In his book The Great Evangelical Disaster, Francis Schaeffer details the theological shift in American Christianity from conservatism to liberalism. In that discussion, Schaeffer describes how Machen's "defrocking" rightly became front-page news in the secular media of the country. Schaeffer concludes: "A good case could be made that the news about Machen was the most significant U.S. news in the first half of the twentieth century. It was the culmination of a long trend toward liberalism within the Presbyterian Church and represented the same trend in most other denominations" (p. 35).

===Religion and politics===
Machen was suspicious of mixing religion and politics. He found attempts to establish a Christian culture by political means insensitive to minorities. He was even more concerned about the corrupting influence of politics on Christianity and saw the social gospel as a terrible warning. He opposed school prayer and Bible reading in public school. This position, however, implied that Christians should run their own schools.

Historian George Marsden has described Machen as "radically libertarian. He opposed almost any extension of state power and took stands on a variety of issues. Like most libertarians, his stances violated usual categories of liberal or conservative." He opposed the establishment of a federal Department of Education, suggesting before a joint Congressional committee that government control of the children was the ultimate sacrifice of freedom (he was also opposed to the Child Labor Amendment, proposed in 1924). He was not against locally operated public schools per se, but feared the influence of materialist ideology and opposition to higher human aspirations. He also opposed Prohibition—a costly stance in an age when abstinence was almost a creed among Protestants. He was opposed to a foreign policy of imperialism and militarism.

==Personal life==
In an essay which won the Mollenkott Award for LGBTQ religious history, Austin Steelman discussed Machen's 1906 religious crisis in Germany, and suggested that Machen's reference to a "moral fault" may refer to same-sex desire. R. Scott Clark questioned Steelman's claim that Machen's crisis stemmed from repressed homosexuality, arguing that it came from intellectual and spiritual doubts.

==Death==
Machen died on January 1, 1937, at the age of 55. Some commentators (notably Ned Stonehouse) point out that Machen's "constitution" was not always strong, and that he was constantly "burdened" with his responsibilities at the time.

Machen had decided to honor some speaking engagements he had in North Dakota in December, 1936, but developed pleurisy in the exceptionally cold weather there.

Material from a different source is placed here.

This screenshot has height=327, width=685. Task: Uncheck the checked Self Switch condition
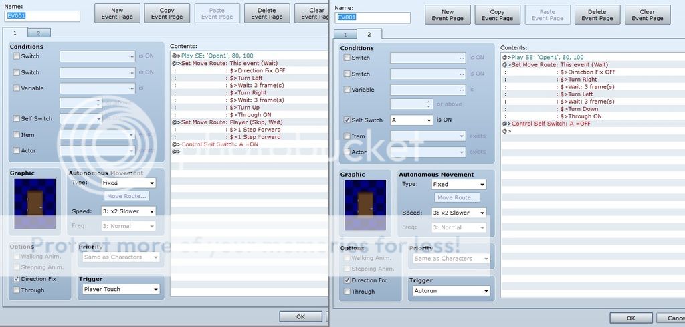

After Christmas, he was hospitalized for pneumonia and died on January 1, 1937. Just before his death, he dictated a telegram to long-time friend and colleague John Murray, the content of which reflected deeply his lifelong faith: "I'm so thankful for active obedience of Christ. No hope without it." He is buried in Green Mount Cemetery in Baltimore. The stone covering his grave bears, very simply, his name, degree, dates, and the phrase "Faithful Unto Death", in Greek.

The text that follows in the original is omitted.